If workers’ comp is so profitable, why is Liberty Mutual de-emphasizing the business?
Because contrary to what NPR and ProPublica have reported, comp is NOT very profitable. In fact, over the past decade or so, it’s barely a breakeven proposition.
Today’s Boston Globe reports that the former industry leader (and my former employer and consulting client) has significantly cut back its work comp exposure over the last few years,
- greatly ramping up personal lines and other business lines,
- reducing WC premiums by over a third,
- dropping to the 4th largest underwriter of WC,
- selling off WC subsidiary Summit Holdings, and
- paying Berkshire Hathaway $3 billion to take over a big chunk of its exposure for legacy WC and some environmental claims.
These moves have dramatically increased profitability; Liberty’s overall profits increased from $284 million in 2011 to $1.7 billion last year.
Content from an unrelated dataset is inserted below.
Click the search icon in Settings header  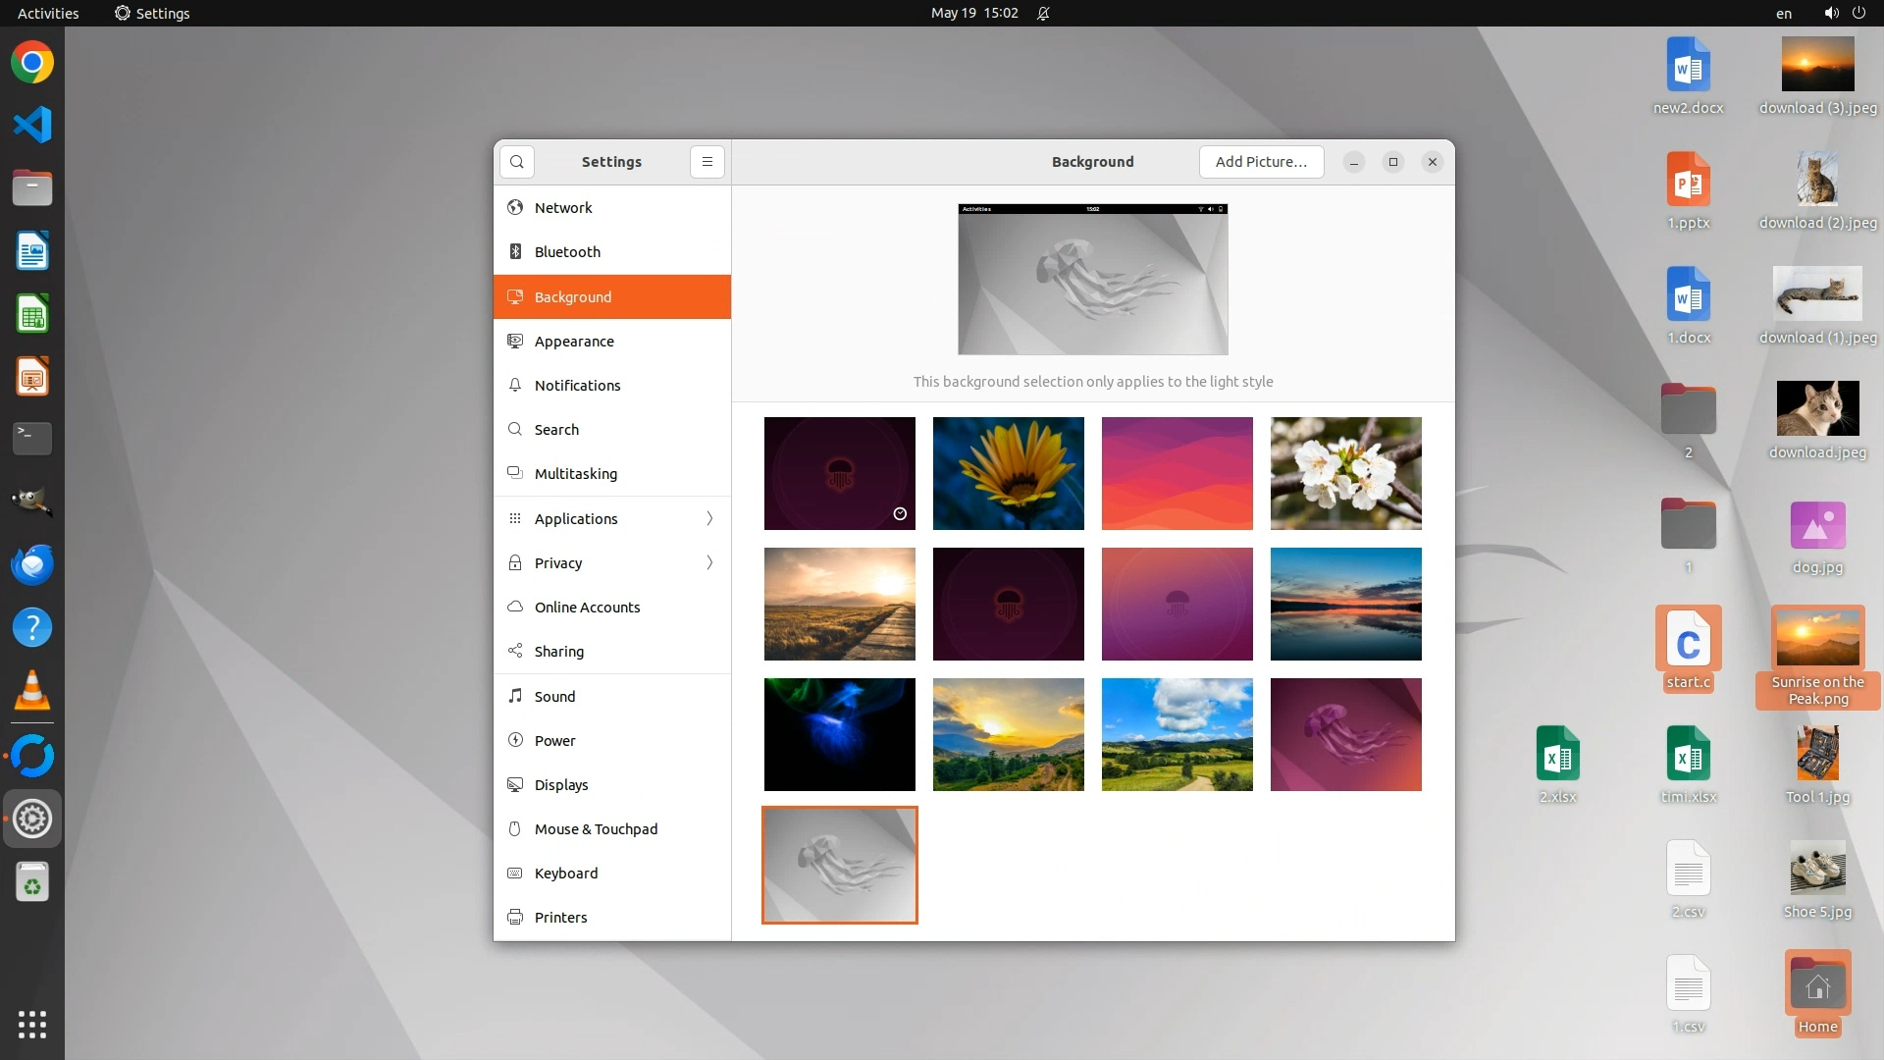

(thanks to CompToday’s TJ Allen for the tip)
Yes, the work comp insurer that dominated the industry for decades, consistently leading in market share, is moving away from the work comp business. The reason is simple, work comp just isn’t very profitable.
Or even moderately profitable.
“In 2013, insurers had their most profitable year in over a decade, bringing in a hefty 18 percent return.”
What utter bullshit. The reporters took a single NCCI graph way out of context, mislabeling the “finding” and grossly mischaracterizing the slide’s import.
I discussed this at length with NCCI’s Chief Actuary, Kathy Antonello; Ms Antonello was kind enough to send over the graph in question…I’m going to dig into that in detail tomorrow.
For now, ponder why the industry’s dominant player is slashing its work comp business if it’s so darn profitable.